_EXTRACT PROVIDED_.
====

July 30, 2020: Senate Committee on Commerce, Science and Transportation holds a subcommittee hearing on “The China Challenge: Realignment of US Economic Policies to Build Resiliency and Competitiveness.”
July 31, 2020: Department of the Treasury imposes sanctions against one Chinese government entity and two government officials in connection with rights abuses against ethnic minorities in Xinjiang.
Aug. 5, 2020: Pompeo announces the expansion of the Clean Network program aimed at removing Chinese technology companies from US telecommunications networks and app stores.
Aug. 7, 2020: Department of the Treasury sanctions 11 Hong Kong and mainland Chinese officials for undermining Hong Kong’s autonomy, including Hong Kong Chief Executive Carrie Lam.
Aug. 10, 2020: Chinese Foreign Ministry spokesman Zhao Lijian announces sanctions on 11 US citizens, including five sitting senators, in response to US sanctions against Hong Kong and mainland Chinese officials.
Aug. 11, 2020: Trump says in a Fox Sports Radio interview: “I had a great relationship with President Xi. I like him, but I don’t feel the same way now.”
Aug. 12, 2020: In a speech in the Czech Republic, Pompeo argues that the Chinese Communist Party poses a greater threat than Russia.
Aug. 13, 2020: Department of State designates the Confucius Institute US Center as a foreign mission of the PRC.
Aug. 13, 2020: Department of Justice announces charges against a former CIA officer for conspiracy to communicate national defense information to aid the PRC.
Aug. 18, 2020: Department of Commerce announces that it will expand existing restrictions by preventing Huawei from acquiring chips made outside the US but developed or produced with US software or technology. It adds another 38 Huawei affiliates in 21 countries to its Entity List.
Aug. 18, 2020: US Navy Arleigh Burke-class guided-missile destroyer USS Mustin transits the Taiwan Strait following an exercise with Japanese Maritime Self Defense Forces.
Aug. 18, 2020: At a campaign rally in Yuma, Arizona, Trump says, “I canceled talks with China…I don’t want to talk to China right now.”
Aug. 19, 2020: Department of State announces the suspension or termination of three bilateral agreements with Hong Kong.
Aug. 24, 2020: TikTok sues the US government over Trump’s executive order banning the app in the US if not sold by its Chinese parent company in 45 days.
Aug. 24, 2020: Esper publishes an op-ed in The Wall Street Journal entitled “The Pentagon Is Prepared for China.”

====

_REQUIRED WORK_.
**a.** Please copy the part of the timeline from "Aug. 18, 2020: US" up to and including "in 45 days.".
**b.** Answer these questions using the timeline, giving each answer on its own line:
(i) How many Hong Kong and mainland Chinese officials did the Department of the Treasury sanction on Aug. 7, 2020?
(ii) Which destroyer transited the Taiwan Strait on Aug. 18, 2020?
(iii) What was the title of Esper's op-ed in The Wall Street Journal?

_EXERCISE DATA_.
====

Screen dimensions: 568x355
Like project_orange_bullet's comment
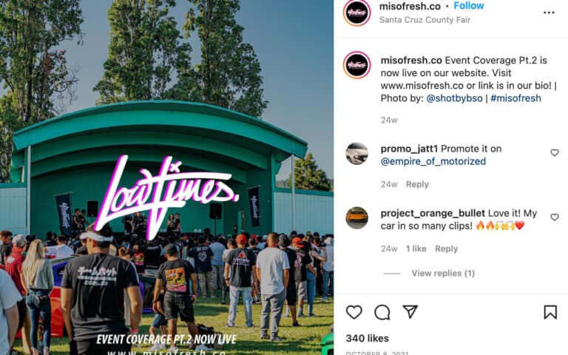[x=555, y=217]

====

_EXERCISE RESULTS_.
**a.**
Aug. 18, 2020: US Navy Arleigh Burke-class guided-missile destroyer USS Mustin transits the Taiwan Strait following an exercise with Japanese Maritime Self Defense Forces.
Aug. 18, 2020: At a campaign rally in Yuma, Arizona, Trump says, “I canceled talks with China…I don’t want to talk to China right now.”
Aug. 19, 2020: Department of State announces the suspension or termination of three bilateral agreements with Hong Kong.
Aug. 24, 2020: TikTok sues the US government over Trump’s executive order banning the app in the US if not sold by its Chinese parent company in 45 days.

**b.**
(i) 11
(ii) USS Mustin
(iii) "The Pentagon Is Prepared for China"